The revolt started brewing in early January, when Senators John Cornyn (R.-Tex.) and Jim DeMint (R.-S.C.), two of Bush’s biggest supporters, publicly dissected problems arising from the No Child Left Behind Act at the Heritage Foundation. Last week, the senators teamed with Rep. Pete Hoekstra (R.-Mich.) to introduce legislation known as A-PLUS (the Academic Partnerships Lead Us to Success) Act.
The trio has already rounded up more than 50 House co-sponsors of the bill, including two members of the GOP leadership: Minority Whip Roy Blunt (Mo.) and Chief Deputy Whip Eric Cantor (Va.). In the Senate, Republican Conference Chairman Jon Kyl (Ariz.) has signed on, along with Sen. Sam Brownback (R.-Kan.), a 2008 presidential candidate, and Sen. Mel Martinez (R.-Fla.), who serves as general chairman of the Republican National Committee.
The legislation challenges the “unworkable status quo of No Child Left Behind,” said a spokesman for DeMint, who believes the five-year-old education law is a “one-size-fits-all federal approach” that often hampers, rather than assists, local school districts. The underlying goal of A-PLUS is to reduce the federal government’s role in education and eliminate the bureaucracy resulting from No Child Left Behind.
When No Child Left Behind was signed into law five years ago, an overwhelming majority in Congress hailed the measure. But conservative members remained silent. They were concerned that the President’s original proposal, which focused on local control of schools, had morphed into something entirely different after making its way through the congressional sausage machine.
Now five years old, the No Child Left Behind Act is once again center stage in Congress. Last week, Sen. Teddy Kennedy (D.-Mass.) and Rep. George Miller (D.-Calif.) hosted a joint hearing on reauthorizing the law.
Liberals such as Kennedy and Miller urge spending more federal money on education — despite the fact that federal spending has risen an unprecedented 25% under NCLB. Hearing frustration back home from parents and teachers, conservatives know that throwing even more money at the problem wouldn’t solve anything.
In his Heritage Foundation speech, DeMint said the A-PLUS bill would offer states greater flexibility in meeting the bureaucratic requirements of No Child Left Behind. He compared it to the approach used successfully with welfare reform — letting states serve as laboratories of change.
“No Child Left Behind started with some good ideas, but what Congress didn’t mess up, the bureaucracy has messed up,” DeMint said. “There is so much absurdity now within No Child Left Behind that it’s going to be difficult to tweak it and fix it. We need to look at a way to allow states to get out of it in a way that would let them do it responsibly.”

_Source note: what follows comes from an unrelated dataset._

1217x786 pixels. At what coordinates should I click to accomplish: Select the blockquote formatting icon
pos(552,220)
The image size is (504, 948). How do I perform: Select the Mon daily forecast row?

Conservatives see the bill as an opportunity to establish clear-cut priorities that return more power to local schools and reduce Washington’s involvement in education.
Given the weakened political position of conservatives, it might not appear that A-PLUS has much of a chance. But five years of No Child Left Behind has left even the law’s former supporters apprehensive about reauthorizing it in its present form — much less plowing even greater sums into the program “as is.”
Consider Blunt, who in 2001 was one of the most prominent supporters of No Child Left Behind. Today, he has buyer’s remorse. In running for his leadership post last November, Blunt called it the one vote he wished he could have back.
“Now my view is that any time you can solve the problem closer to where the problem is, you’re going to have a better solution,” Blunt said. “Particularly with elementary and secondary education, the focus ought to be on moms and dads and local school districts if kids are in public school, not on Washington, D.C., or even in state capitals. You need to be always looking as to how you have those decisions closer to home.”
Blunt’s sentiments are shared not only by members of Congress, but also by parents and teachers across America who, after five years of No Child Left Behind, yearn for greater flexibility and less bureaucracy.